# WHAT THE TASK ASKS
Below are records; state how many of their lines hold the word "next", and give only the figure.
** Opening EXERCISE INPUT block **
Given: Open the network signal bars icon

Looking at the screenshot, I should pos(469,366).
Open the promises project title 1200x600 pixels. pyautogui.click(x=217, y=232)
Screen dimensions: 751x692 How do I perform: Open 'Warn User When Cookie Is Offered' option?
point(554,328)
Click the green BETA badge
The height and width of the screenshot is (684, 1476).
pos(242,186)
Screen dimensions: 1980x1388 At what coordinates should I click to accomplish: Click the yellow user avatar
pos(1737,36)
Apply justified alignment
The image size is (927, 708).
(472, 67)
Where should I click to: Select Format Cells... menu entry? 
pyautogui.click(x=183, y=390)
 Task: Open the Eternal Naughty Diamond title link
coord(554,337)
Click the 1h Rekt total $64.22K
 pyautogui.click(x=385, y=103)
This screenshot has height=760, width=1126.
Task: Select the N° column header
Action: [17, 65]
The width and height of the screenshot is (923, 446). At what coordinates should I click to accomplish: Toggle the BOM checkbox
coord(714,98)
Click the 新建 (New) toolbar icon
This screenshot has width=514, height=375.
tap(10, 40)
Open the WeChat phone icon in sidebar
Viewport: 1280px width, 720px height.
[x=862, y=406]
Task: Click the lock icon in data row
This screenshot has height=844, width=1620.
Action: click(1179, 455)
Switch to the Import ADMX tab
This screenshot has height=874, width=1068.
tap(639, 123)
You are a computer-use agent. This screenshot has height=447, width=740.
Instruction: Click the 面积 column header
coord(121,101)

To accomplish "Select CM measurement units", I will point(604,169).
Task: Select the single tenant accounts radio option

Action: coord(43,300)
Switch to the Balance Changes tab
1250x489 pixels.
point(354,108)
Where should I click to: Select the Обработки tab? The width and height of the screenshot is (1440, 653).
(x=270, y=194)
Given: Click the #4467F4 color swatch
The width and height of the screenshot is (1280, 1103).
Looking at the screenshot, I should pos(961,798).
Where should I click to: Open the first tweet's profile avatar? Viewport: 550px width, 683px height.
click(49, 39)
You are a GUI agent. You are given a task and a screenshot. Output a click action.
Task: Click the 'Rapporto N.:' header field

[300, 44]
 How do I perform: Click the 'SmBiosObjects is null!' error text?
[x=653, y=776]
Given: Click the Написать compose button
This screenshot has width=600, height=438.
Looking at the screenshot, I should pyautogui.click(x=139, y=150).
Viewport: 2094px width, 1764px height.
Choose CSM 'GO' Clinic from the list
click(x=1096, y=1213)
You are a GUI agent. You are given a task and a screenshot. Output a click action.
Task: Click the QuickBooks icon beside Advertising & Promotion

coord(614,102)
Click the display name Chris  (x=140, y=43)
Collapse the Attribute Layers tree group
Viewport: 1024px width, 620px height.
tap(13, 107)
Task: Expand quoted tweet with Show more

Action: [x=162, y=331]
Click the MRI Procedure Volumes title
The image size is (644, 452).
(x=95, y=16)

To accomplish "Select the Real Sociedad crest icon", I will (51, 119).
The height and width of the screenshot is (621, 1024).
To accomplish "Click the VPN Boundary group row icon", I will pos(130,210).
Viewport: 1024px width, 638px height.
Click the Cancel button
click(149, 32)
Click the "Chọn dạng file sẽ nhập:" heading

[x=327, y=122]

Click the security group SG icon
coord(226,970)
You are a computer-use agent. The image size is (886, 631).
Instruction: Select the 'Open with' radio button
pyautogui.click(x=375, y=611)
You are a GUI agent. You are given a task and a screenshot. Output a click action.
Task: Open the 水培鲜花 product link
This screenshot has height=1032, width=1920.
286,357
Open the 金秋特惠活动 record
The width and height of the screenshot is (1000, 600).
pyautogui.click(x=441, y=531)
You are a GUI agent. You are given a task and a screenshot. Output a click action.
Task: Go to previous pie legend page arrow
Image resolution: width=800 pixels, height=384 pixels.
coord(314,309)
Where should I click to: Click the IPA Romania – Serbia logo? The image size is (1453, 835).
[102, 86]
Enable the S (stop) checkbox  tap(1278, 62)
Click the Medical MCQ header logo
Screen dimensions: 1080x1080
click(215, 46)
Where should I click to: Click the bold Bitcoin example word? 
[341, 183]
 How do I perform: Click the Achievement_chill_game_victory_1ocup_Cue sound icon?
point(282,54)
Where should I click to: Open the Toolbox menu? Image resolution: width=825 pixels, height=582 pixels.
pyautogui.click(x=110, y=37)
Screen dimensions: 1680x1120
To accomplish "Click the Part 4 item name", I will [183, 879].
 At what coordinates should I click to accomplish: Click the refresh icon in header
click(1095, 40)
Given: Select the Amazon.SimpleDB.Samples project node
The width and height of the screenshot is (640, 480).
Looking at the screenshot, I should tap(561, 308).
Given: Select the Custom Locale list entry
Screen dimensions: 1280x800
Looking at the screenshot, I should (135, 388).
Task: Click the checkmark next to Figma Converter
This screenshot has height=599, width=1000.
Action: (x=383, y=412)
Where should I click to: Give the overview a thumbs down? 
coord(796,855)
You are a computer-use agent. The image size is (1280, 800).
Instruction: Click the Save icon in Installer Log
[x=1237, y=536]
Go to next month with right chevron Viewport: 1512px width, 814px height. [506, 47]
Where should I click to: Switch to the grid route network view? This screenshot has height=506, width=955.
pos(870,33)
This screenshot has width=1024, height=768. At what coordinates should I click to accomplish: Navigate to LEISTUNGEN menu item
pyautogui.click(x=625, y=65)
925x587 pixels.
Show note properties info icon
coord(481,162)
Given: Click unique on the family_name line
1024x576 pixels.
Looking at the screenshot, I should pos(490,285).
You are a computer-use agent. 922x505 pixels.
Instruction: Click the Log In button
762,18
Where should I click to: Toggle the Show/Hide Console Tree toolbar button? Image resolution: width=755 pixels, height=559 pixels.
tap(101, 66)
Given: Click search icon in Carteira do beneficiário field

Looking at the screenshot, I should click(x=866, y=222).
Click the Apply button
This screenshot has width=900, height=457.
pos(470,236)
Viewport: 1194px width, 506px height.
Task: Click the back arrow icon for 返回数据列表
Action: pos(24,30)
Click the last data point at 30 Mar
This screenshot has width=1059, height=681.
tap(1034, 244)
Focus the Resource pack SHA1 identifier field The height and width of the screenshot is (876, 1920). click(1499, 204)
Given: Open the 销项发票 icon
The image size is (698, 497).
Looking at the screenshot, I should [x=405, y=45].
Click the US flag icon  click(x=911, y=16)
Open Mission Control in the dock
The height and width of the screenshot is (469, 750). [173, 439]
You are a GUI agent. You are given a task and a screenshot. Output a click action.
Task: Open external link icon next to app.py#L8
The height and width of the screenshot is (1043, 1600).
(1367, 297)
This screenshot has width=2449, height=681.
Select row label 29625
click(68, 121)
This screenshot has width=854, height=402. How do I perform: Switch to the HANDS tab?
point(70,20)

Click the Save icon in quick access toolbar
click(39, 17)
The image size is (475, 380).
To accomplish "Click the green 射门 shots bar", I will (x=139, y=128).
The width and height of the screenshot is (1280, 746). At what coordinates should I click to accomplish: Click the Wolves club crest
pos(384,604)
** Closing EXERCISE INPUT block **
# ANSWER BOX
3